WHAT YOU HAVE TO DO: Copy the rows below verbatim, beginning at the line that contains "What do you see at coordinates (404, 846)" and stopping after the line that contains "The height and width of the screenshot is (2576, 1220).".

EXERCISE INPUTS:
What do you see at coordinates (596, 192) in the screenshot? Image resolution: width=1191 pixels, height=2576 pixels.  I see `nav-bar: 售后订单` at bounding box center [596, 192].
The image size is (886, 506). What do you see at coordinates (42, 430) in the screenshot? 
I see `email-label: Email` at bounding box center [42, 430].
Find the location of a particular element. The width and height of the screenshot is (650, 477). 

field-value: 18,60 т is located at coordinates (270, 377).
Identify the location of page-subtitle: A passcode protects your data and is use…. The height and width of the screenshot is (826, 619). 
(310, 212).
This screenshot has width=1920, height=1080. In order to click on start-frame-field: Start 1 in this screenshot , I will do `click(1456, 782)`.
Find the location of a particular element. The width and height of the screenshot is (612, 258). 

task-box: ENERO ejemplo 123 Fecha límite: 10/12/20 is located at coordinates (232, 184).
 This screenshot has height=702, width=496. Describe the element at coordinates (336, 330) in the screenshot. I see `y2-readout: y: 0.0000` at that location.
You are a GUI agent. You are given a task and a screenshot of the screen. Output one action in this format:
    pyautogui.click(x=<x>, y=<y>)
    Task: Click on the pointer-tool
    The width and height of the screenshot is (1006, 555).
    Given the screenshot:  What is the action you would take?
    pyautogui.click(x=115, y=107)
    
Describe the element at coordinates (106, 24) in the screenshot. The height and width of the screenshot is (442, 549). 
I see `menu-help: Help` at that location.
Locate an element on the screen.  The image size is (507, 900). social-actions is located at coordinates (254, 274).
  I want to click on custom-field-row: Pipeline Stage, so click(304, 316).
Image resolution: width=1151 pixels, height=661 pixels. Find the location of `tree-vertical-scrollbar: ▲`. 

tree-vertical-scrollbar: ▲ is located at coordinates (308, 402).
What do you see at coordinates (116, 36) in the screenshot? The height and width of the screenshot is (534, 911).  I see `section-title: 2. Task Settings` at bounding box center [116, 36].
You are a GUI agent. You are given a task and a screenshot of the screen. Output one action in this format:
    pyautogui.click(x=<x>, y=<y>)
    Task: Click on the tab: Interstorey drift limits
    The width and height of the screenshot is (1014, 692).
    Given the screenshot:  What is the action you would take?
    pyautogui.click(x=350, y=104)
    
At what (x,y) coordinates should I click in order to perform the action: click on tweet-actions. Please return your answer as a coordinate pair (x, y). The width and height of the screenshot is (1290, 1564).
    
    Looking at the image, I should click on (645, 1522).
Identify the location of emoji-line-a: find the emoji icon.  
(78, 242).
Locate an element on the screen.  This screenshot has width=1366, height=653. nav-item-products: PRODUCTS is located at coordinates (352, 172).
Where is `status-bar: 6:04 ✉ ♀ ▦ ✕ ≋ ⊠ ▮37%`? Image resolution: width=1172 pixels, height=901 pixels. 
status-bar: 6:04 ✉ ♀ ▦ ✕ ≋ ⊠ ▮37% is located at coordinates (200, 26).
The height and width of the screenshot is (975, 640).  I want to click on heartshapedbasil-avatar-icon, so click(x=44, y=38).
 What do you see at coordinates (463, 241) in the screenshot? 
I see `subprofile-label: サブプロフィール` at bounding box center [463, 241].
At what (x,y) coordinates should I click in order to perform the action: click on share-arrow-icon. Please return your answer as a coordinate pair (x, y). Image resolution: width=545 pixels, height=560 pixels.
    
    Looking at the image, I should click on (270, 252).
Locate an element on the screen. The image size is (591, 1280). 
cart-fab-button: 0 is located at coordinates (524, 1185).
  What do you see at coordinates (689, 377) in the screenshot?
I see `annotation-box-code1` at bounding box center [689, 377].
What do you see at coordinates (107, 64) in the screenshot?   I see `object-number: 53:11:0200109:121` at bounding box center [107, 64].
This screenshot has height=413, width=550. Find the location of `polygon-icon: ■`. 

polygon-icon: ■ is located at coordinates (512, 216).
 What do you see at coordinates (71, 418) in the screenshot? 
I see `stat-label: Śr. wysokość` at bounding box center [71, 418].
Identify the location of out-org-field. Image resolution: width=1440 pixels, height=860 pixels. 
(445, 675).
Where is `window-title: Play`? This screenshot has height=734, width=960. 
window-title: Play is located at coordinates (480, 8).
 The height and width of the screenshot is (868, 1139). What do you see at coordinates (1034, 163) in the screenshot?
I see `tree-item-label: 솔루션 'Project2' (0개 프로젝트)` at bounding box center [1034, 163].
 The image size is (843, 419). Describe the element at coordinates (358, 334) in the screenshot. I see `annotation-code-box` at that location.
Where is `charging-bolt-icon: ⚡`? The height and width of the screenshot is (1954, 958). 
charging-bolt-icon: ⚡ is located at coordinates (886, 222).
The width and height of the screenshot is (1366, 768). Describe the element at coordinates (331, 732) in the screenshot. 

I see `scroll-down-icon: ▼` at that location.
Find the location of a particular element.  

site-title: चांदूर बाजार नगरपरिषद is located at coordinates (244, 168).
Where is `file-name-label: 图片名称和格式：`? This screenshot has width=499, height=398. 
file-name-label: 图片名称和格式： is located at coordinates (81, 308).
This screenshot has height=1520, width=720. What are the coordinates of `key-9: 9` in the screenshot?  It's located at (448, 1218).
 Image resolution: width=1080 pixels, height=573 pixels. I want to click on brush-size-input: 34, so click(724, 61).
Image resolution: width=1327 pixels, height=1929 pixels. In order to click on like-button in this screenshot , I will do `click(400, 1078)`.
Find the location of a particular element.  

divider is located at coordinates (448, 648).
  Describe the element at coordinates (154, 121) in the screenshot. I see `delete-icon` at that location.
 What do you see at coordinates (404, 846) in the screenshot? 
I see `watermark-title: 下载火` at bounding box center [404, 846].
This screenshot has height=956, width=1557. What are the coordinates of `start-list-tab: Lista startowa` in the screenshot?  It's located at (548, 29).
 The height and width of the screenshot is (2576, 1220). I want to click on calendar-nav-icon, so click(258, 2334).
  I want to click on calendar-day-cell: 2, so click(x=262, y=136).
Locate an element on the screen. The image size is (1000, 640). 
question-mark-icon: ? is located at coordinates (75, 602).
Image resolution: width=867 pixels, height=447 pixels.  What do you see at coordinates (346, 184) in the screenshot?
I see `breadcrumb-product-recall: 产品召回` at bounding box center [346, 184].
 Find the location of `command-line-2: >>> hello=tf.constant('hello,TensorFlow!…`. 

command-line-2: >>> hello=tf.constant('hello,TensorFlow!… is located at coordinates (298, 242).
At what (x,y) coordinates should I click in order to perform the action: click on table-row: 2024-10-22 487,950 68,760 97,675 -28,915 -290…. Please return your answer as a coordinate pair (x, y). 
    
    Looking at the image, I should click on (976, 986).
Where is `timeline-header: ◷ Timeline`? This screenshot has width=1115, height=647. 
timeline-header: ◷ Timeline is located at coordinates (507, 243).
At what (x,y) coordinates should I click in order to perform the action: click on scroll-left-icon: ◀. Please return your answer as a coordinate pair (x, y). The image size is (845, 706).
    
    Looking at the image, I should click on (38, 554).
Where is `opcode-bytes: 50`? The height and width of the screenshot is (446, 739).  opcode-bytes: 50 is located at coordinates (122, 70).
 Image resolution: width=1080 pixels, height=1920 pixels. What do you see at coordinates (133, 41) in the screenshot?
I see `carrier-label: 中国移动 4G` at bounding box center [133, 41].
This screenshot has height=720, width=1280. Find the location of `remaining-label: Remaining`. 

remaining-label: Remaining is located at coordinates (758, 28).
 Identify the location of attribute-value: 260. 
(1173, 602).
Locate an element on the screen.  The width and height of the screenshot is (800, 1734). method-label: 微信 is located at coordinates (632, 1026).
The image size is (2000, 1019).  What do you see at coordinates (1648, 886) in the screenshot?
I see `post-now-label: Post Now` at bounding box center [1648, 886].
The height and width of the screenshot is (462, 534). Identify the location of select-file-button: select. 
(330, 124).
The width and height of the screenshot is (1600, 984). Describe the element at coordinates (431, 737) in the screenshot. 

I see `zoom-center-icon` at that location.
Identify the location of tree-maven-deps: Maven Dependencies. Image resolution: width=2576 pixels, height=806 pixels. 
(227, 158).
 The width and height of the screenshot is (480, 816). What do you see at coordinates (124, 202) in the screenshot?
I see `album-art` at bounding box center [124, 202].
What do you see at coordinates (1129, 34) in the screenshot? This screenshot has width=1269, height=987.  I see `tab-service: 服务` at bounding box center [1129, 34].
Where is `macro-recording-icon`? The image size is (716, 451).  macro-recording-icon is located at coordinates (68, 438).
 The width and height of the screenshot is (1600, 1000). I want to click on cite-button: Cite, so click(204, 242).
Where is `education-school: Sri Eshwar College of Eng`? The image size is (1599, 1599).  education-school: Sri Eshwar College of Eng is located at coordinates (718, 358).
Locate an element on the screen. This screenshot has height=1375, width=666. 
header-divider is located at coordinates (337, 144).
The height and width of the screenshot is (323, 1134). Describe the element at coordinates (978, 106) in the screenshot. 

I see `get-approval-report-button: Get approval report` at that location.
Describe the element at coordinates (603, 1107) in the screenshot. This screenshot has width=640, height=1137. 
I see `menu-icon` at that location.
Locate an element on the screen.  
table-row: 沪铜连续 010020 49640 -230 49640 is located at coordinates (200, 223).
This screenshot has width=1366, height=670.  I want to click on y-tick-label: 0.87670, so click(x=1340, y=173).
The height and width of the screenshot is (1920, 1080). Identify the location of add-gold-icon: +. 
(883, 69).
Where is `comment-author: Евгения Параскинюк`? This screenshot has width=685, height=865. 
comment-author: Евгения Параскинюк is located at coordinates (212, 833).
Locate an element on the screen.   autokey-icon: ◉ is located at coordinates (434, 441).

WRITTEN RESPONSE:
 What do you see at coordinates (404, 846) in the screenshot? 
I see `watermark-title: 下载火` at bounding box center [404, 846].
This screenshot has height=956, width=1557. What are the coordinates of `start-list-tab: Lista startowa` in the screenshot?  It's located at (548, 29).
 The height and width of the screenshot is (2576, 1220). I want to click on calendar-nav-icon, so click(258, 2334).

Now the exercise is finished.